More to the point, the Christoffel symbols (or, more generally, connection coefficients) are defined as the components of the covariant derivatives of your basis vectors. Sticking to a holonomic basis, you have
$$\nabla_a \partial_b = \Gamma_{ab}^c \partial_c.$$
In the case of the Levi-Civita connection, the Christoffel symbols take the form mentioned in #2 in any coordinate system. There is nothing strange about this form, it contains a number of sums of derivatives of functions, that is it. Each metric component is a function of the coordinates and the derivatives are your regular partial derivatives with respect to the coordinates. However, that expression is notoriously cumbersome from a bookkeeping perspective to actually use to compute the Christoffel symbols.

A less cumbersome way is noticing that the Euler-Lagrange equations that make the integral
$$\frac{1}{2}\int g_{ab} \dot x^a \dot x^b ds$$
stationary are the geodesic equations. From writing down the EL equations, you therefore obtain the geodesic equations and you can just identify the Christoffel symbols of the Levi-Civita connection from there (noticing that the Levi-Civita connection by definition is torsion-free, i.e., the Christoffel symbols are symmetric in the lower two indices).

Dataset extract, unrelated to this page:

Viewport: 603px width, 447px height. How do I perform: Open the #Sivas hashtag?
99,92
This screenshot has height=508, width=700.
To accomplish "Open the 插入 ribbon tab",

The Christoffel symbols are used to represent a covariant derivative in a specified coordinate system. They are a feature of the interaction between the coordinate system and the tensor fields involved. The covariant derivative itself is a coordinate-independent object and does not rely on Christoffel symbols.

Usually in practice, tensors and vectors are represented in coordinate systems, so that for a covariant derivative, we want to know its representation in a particular coordinate system. But coordinate systems are not needed in all cases, and in coordinate-free cases covariant derivatives can be specified perfectly well without using Christoffel symbols.
What is used in place of christoffels in coordinate free covariant derivative?

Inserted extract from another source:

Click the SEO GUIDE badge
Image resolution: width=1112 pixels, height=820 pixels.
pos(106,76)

More to the point, the Christoffel symbols (or, more generally, connection coefficients) are defined as the components of the covariant derivatives of your basis vectors. Sticking to a holonomic basis, you have
$$\nabla_a \partial_b = \Gamma_{ab}^c \partial_c.$$
In the case of the Levi-Civita connection, the Christoffel symbols take the form mentioned in #2 in any coordinate system. There is nothing strange about this form, it contains a number of sums of derivatives of functions, that is it. Each metric component is a function of the coordinates and the derivatives are your regular partial derivatives with respect to the coordinates. However, that expression is notoriously cumbersome from a bookkeeping perspective to actually use to compute the Christoffel symbols.

A less cumbersome way is noticing that the Euler-Lagrange equations that make the integral
$$\frac{1}{2}\int g_{ab} \dot x^a \dot x^b ds$$
stationary are the geodesic equations. From writing down the EL equations, you therefore obtain the geodesic equations and you can just identify the Christoffel symbols of the Levi-Civita connection from there (noticing that the Levi-Civita connection by definition is torsion-free, i.e., the Christoffel symbols are symmetric in the lower two indices).
Should that integral be with respect to dt not ds?

Should that integral be with respect to dt not ds?
What you call the curve parameter is of course conpletely irrelevant. I would strongly recommend against calling it t as that would be easily confused with the time coordinate of many coordinate systems.

What you call the curve parameter is of course conpletely irrelevant. I would strongly recommend against calling it t as that would be easily confused with the time coordinate of many coordinate systems.
It's just that ds is normally used to calculate an interval.

It's just that ds is normally used to calculate an interval.
So what? That does not mean it is not useful for anything else. In this case it is precisely the same s.